Les personnes qui veulent donner des cellules souches doivent avoir entre 18 et 50 ans et être en parfaite santé. Elles doivent d'abord se rendre à Héma-Québec pour des analyses sanguines qui permettent de déterminer leur profil génétique.

Ce profil est ensuite entré dans une banque de données mondiale. «Tous les hôpitaux du monde y ont accès. Les donneurs du Québec peuvent donc donner à quelqu'un du bout du monde!» dit Diane Roy, directrice du registre public de donneurs de cellules souches à Héma-Québec.

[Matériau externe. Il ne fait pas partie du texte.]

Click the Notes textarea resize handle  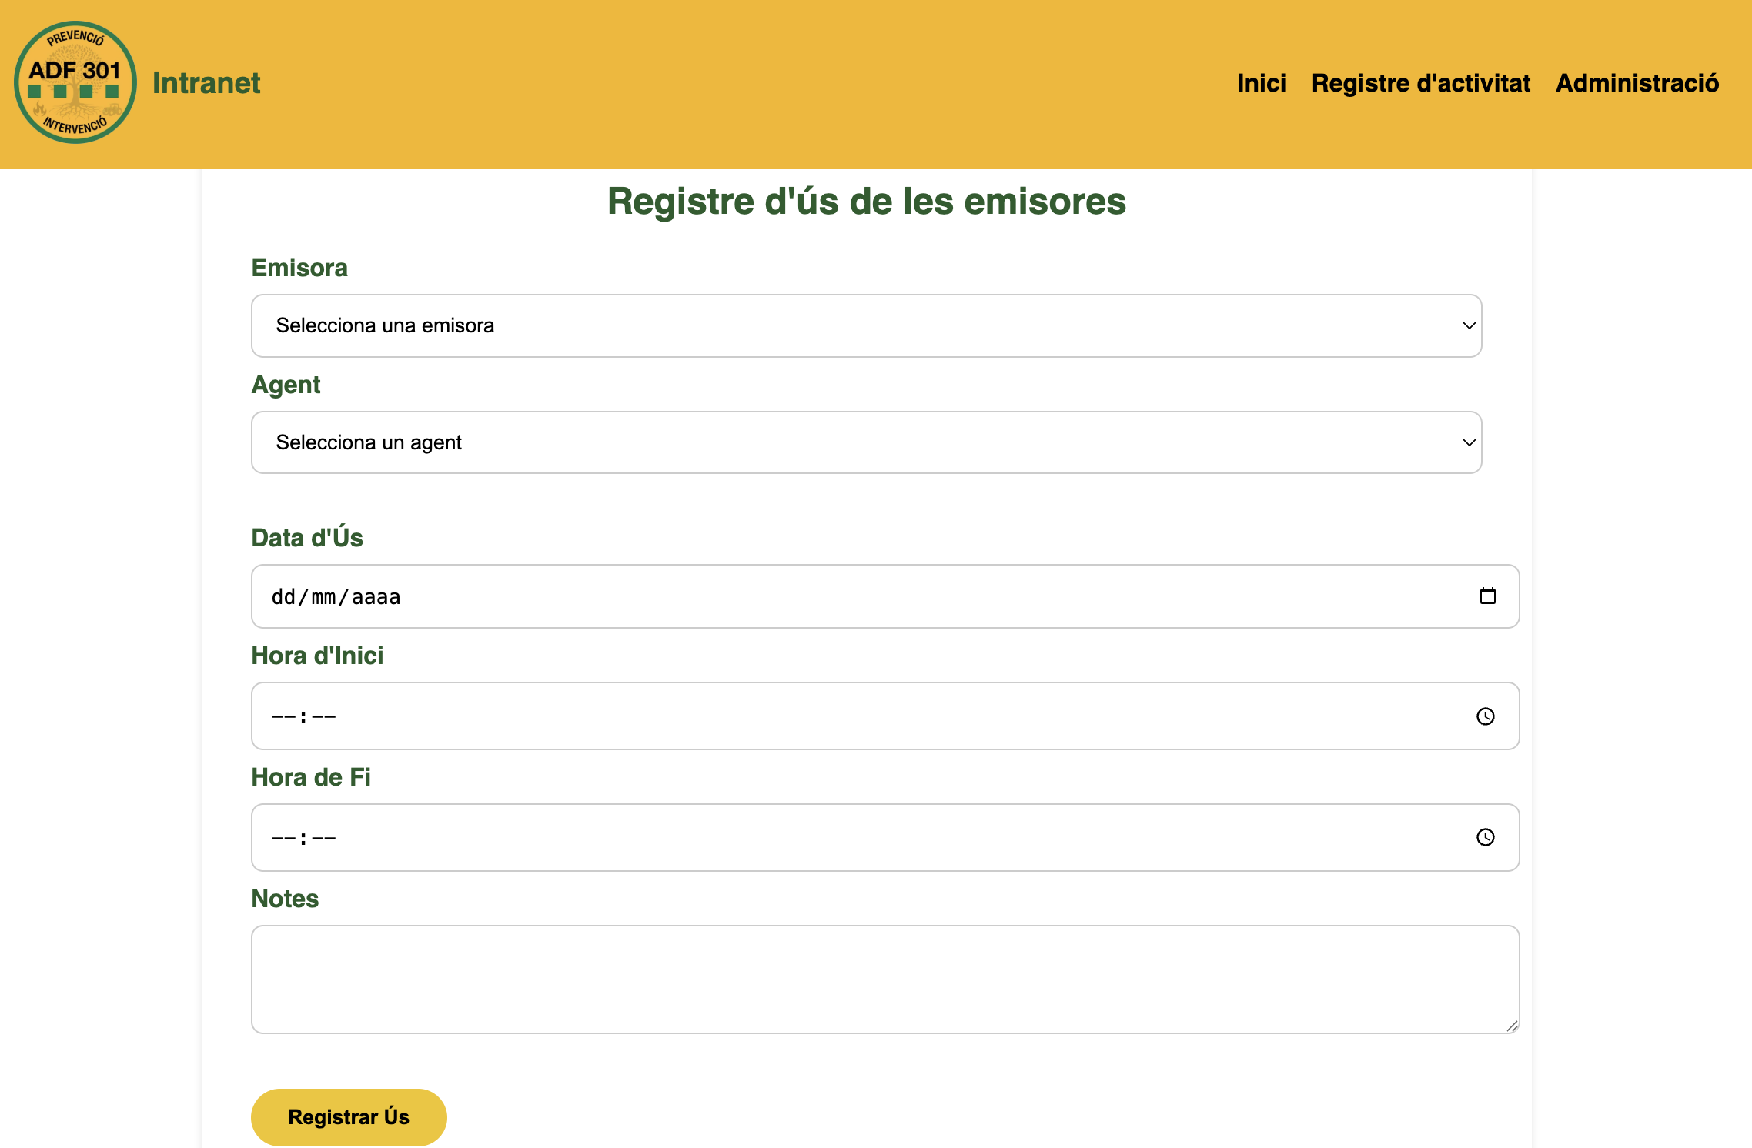[x=1511, y=1026]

En tout, la banque mondiale contient 13 millions de donneurs potentiels. «Mais malgré tout, il arrive qu'on ne trouve pas de personne compatible», dit Mme Roy.

Quand on trouve un donneur compatible, on lui demande par lettre de se présenter à l'hôpital à une date donnée. À Montréal, tous les prélèvements de cellules souches ont lieu à l'HMR. Cette opération peut se faire de deux façons.

On peut prélever les cellules par ponction médullaire. «On prélève de la moelle osseuse dans l'os du bassin, juste en haut des fesses», explique Mme Roy. L'opération se fait sous anesthésie générale et le donneur reste hospitalisé 48 heures.

Mais la plupart du temps, les cellules souches sont récoltées par aphérèse (filtration de sang), ce qui prend environ cinq heures.

Puisque les cellules de moelle osseuse n'ont pas exactement les même propriétés que celles du sang, on choisira la ponction médullaire ou l'aphérèse en fonction de la maladie du receveur.

Une fois extraites, les cellules sont envoyées dans le pays du receveur ou au laboratoire de l'HMR si elles sont destinées à un receveur de la région.

L'identité du donneur et celle du receveur ne sont jamais révélées. «On veut que la greffe soit anonyme et surtout apolitique. On ne veut pas que quelqu'un qui déteste les Américains refusent de faire son don parce que le receveur vient de New York», dit le Dr Roy.